If you’re a fan of theme parks, it’s worth taking the train to Disneyland Paris next time you’re in Europe. Disneyland Park, the original theme park at Disney’s Paris resort, is currently celebrating its 30th anniversary, and might be the most beautiful version of Disneyland in the world. From its immaculately designed Main Street USA, to its unique spin on Tomorrowland (a steampunk-ish area known as Discoveryland), to perfect versions of Frontierland and Adventureland, Disneyland Park captures everything that makes the original Disneyland so powerful, but in a park that’s more deliberate and unified in its design and theming. It might not have the history or number of attractions as Walt’s park in Anaheim, but Disneyland Park is gorgeous and charming in ways even the original can’t match.

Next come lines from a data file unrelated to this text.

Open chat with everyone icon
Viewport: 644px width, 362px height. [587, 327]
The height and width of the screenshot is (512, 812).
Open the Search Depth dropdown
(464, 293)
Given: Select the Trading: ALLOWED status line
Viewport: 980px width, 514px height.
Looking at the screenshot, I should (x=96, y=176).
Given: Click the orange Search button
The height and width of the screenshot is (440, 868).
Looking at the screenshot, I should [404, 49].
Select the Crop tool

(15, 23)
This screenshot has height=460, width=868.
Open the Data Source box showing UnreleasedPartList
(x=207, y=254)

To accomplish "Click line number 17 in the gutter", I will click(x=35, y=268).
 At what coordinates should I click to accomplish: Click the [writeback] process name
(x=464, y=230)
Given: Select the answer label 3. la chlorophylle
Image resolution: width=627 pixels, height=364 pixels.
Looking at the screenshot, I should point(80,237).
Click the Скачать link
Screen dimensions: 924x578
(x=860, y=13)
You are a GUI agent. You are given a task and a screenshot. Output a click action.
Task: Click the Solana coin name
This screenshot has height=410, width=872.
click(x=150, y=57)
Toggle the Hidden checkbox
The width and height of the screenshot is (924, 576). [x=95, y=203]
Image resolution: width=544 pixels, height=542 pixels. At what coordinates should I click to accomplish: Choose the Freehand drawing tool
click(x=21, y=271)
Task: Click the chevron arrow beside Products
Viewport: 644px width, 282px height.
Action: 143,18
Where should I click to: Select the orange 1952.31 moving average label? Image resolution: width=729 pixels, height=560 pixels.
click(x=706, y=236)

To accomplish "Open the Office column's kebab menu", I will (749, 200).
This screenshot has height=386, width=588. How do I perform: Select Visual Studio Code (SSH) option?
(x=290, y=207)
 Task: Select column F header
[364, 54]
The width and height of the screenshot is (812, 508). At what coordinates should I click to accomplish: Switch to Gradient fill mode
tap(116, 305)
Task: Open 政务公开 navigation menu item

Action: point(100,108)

It also has some pretty fun rides.
Here’s what we think you should prioritize during a visit to Disneyland Park. Some of them will sound familiar if you’ve been to the American parks, but there are usually enough differences (either in experience or aesthetic) to make Paris’s versions feel unique. And the best ride here is a truly one-of-a-kind attraction that unites classic Disney tricks with a bewitching new storyline. It’s one of Disney’s best parks, and I hope to make it over during its ongoing 30th anniversary celebrations.
This isn’t the Indiana Jones ride you might be familiar with from Disneyland or Tokyo DisneySea. This is a relatively straight-forward roller coaster with a loop, themed as an out-of-control mine cart barreling through an abandoned temple. If you’ve been to Tokyo DisneySea, you might have ridden Raging Spirits, which is essentially the same ride with a slightly different theme. The design of the ride itself and the expedition camp that makes up the queue looks impressively ramshackle, but it feels a bit slight and undercooked for what is clearly supposed to be a major Disney attraction. It’s a fine coaster, but it can’t compare to the other two at the park, Big Thunder Mountain Railroad and Space Mountain.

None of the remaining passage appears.